Sexta-feira, 8 de janeiro de 2016 - 17h36
A gente nasce com a cabeça oca e não demora nossos pais vão colocando tudo o que aprenderam. Tanto em casa, quanto na escola, cedo nos ensinam a preservar os valores culturais que construímos ou herdamos e que constituem bens materiais ou imateriais indispensáveis, protegidos constitucionalmente. Nem bem aprendemos a falar e já estamos participando de festas juninas que remetem à tradições pagãs e cristãs, de séculos passados, de vários povos, de pais pra filhos. Tem festa o ano todo, mas, nenhuma amontoa tanta gente nas ruas como o carnaval, que é indissociável da memória do brasileiro tanto pelo mero aspecto cronológico, quanto o histórico.
Das formas de expressão que devem ser protegidas pelo Estado, o carnaval reúne os mais diversos e valiosos modos de criação. São tantos os folguedos com inúmeras expressões artísticas de referências religiosas ou folclóricas que não é justo debater com quem ainda tem muito oco na cabeça sobre a tradição multicultural.
Simone de Beauvoir, que nada tem a ver com carnaval, disse uma frase que cai como uma luva em várias situações, inclusive a esta reflexão: “É preciso erguer o povo à altura da cultura. Não rebaixar a cultura ao nível do povo”.
Todo ano é a mesma cantilena quando chega fevereiro.
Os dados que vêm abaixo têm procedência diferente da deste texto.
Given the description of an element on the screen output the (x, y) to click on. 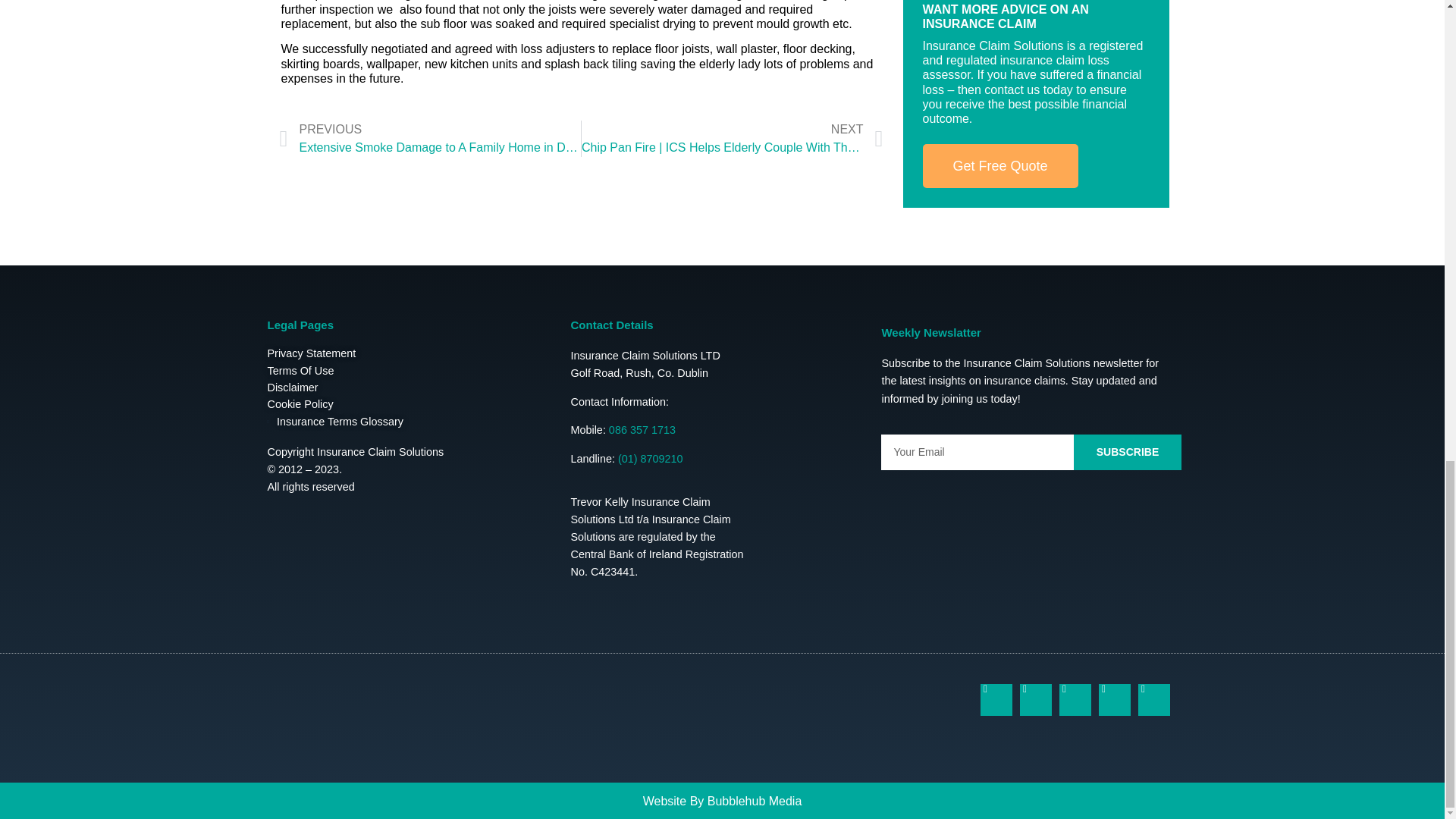
01 8709210 (649, 458)
Given the description of an element on the screen output the (x, y) to click on. 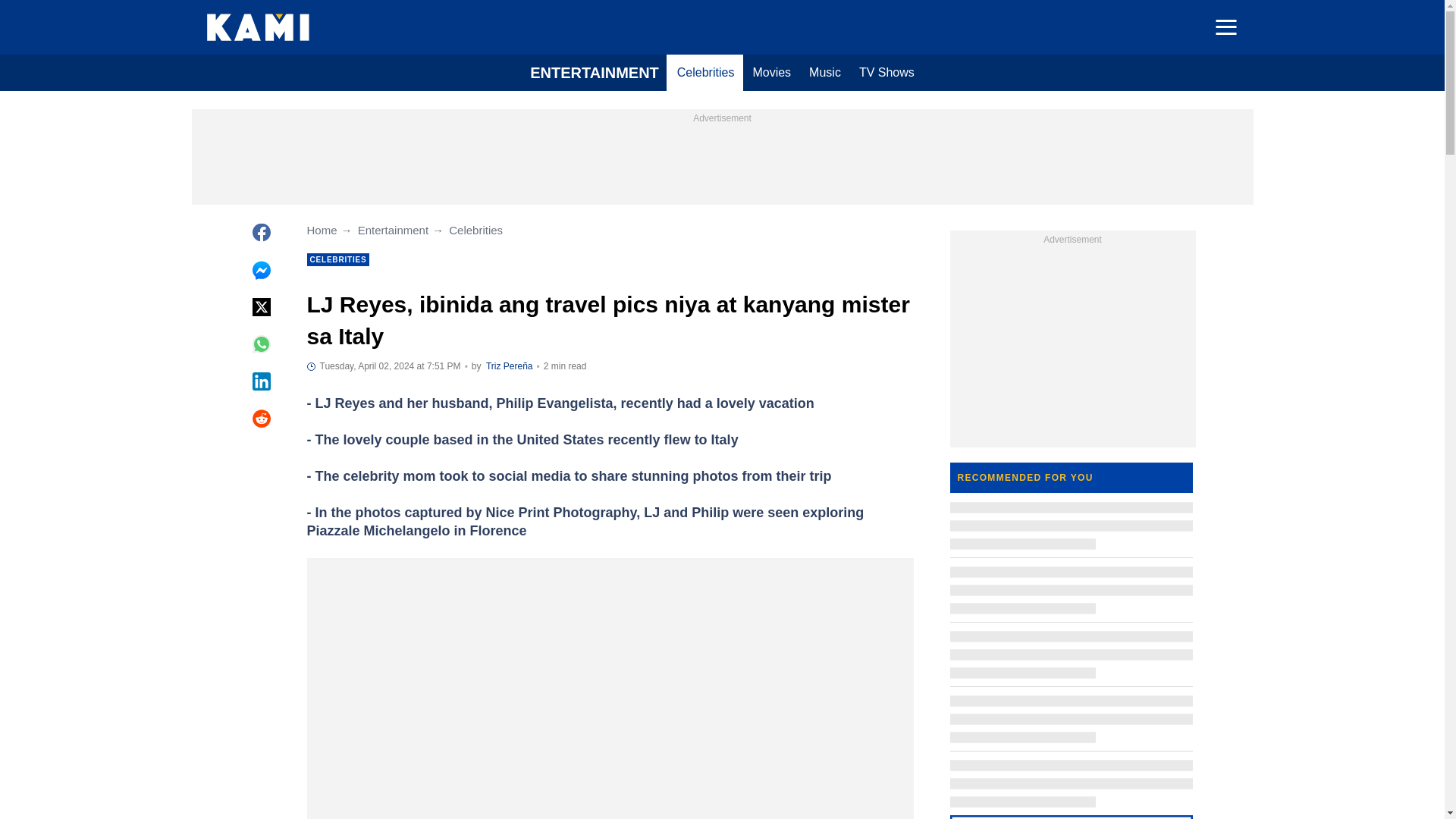
TV Shows (886, 72)
Author page (509, 366)
Celebrities (706, 72)
Music (824, 72)
Movies (770, 72)
ENTERTAINMENT (594, 72)
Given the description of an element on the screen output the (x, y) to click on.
Alguns agentes públicos demagogos se unem a fanáticos religiosos em uma cruzada contra o carnaval, sob o pretexto de que o dinheiro reservado à cultura deve ser aplicado em coisas ‘mais importantes’. Um ano inteiro pra cortar gastos sem qualquer valor material ou imaterial, muitos até imorais, e sugerem economia justo com um bem valioso como a cultura? Não, não são somente cínicos os que vendem essa ilusão, mas pessoas que têm, além de muito oco na cabeça, um cérebro emocional de baixíssima sensibilidade. É gente incapaz de enxergar e interpretar o lado bom das tradições carnavalescas, porque só processa o que sente de ruim. É gente empenhada em acabar com a capacidade do povo de produzir saber com artesanato, literatura, dança e música.
Eles sabem que fomentar a cultura é um dever do Estado, mas investem contra, promovendo o debate que se aprofunda entre preservar a tradição e promover a transformação do carnaval. Não há que se falar em antagonismos sobre o que tem ou não valor pelas extremidades, porque cultura popular é tradição/transformação em um processo constante e incontrolável. Tenho meus parâmetros pessoais sobre o que tem valor cultural e jamais me misturo, mas não posso enquadrar o direito de ir e vir e a vontade das pessoas no meu ponto de vista.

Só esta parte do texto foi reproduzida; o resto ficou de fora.